Di masa perjuangan kemerdekaan, kita pernah mencoba-coba Sosialisme-Islam ala Tjokroaminoto-Agoes Salim, Komunis ala Musso-Alimin, dan Nasionalisme Marhaenisme ala Soekarno. Beruntung dari pergulatan itu lahir demokrasi sebagai jalan tengah.
Demokrasi membutuhkan parstisipasi publik seluas-luasnya dan seramai-ramainya. Generasi baru pun terus saja bertumbuh seiring zaman yang terus berubah. Kisah-kisah positif perjalanan pembangunan bangsa tentu sudah banyak.
“Menjadi Indonesia” barangkali seperti sebuah perbincangan antargenerasi tentang bagaimana mereka mengisahkan dan menawarkan peran membangun bangsa dan republik ini di masa yang telah lewat.
Bapak bangsa yang pernah jadi republiken dan interniran, tahu betul bagaimana Indonesia waktu itu masih sesuatu yang baru saja mulai “men-jadi,” penuh perjuangan.
Katakanlah Sjahrir sebagai contoh. Dalam pengasingannya, ia mengamati masyarakat secara langsung. Enam tahun di berada di Banda Neira, ia menyibukkan dirinya dengan mengajar dan bermain dengan anak-anak Banda. Meski di benaknya, tidak pernah lepas bagaimana Indonesia Merdeka.
Suatu ketika pada 29 Mei 1936, Sjahrir di pengasingan Banda Neira, menulis surat kepada istrinya yang seorang Belanda, ia mengatakan,“hidup tanpa emosi jadi “terlampau positif”. Hidup seperti itu tak memadai, sebuah “penalaran abstrak” tanpa “pengalaman” (“ervaring”).” (Seri Buku Tempo. Sjahrir: Peran Besar Bung Kecil. 2010)
Semua bapak bangsa, mengajar dan melibatkan dirinya dengan sejumlah pengalaman-pengalaman. Pengalaman itulah yang dibutuhkan oleh generasi selanjutnya. Adapun kisah dan pelajaran di dalamnya, hal itulah yang harus disampaikan. Membincangkan perbaikan bangsa dalam sebuah dialog antargenerasi maupun lintas generasi. Begitu seterusnya kepada setiap generasi yang lahir.

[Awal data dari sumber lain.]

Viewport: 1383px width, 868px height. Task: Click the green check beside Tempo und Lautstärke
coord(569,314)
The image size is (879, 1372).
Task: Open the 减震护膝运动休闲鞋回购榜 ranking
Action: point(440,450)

Perbincangan ini mesti ada karena keberlanjutan akan dengan segera diambil oleh generasi selanjutnya. Mereka berceritera, berpesan, agar kita semua bersedia menjadi Indonesia. Siapa lagi kalau bukan anak muda, generasi yang mau menempuh jalan sejarah, seperti kata Rocky Gerung. Kapan lagi...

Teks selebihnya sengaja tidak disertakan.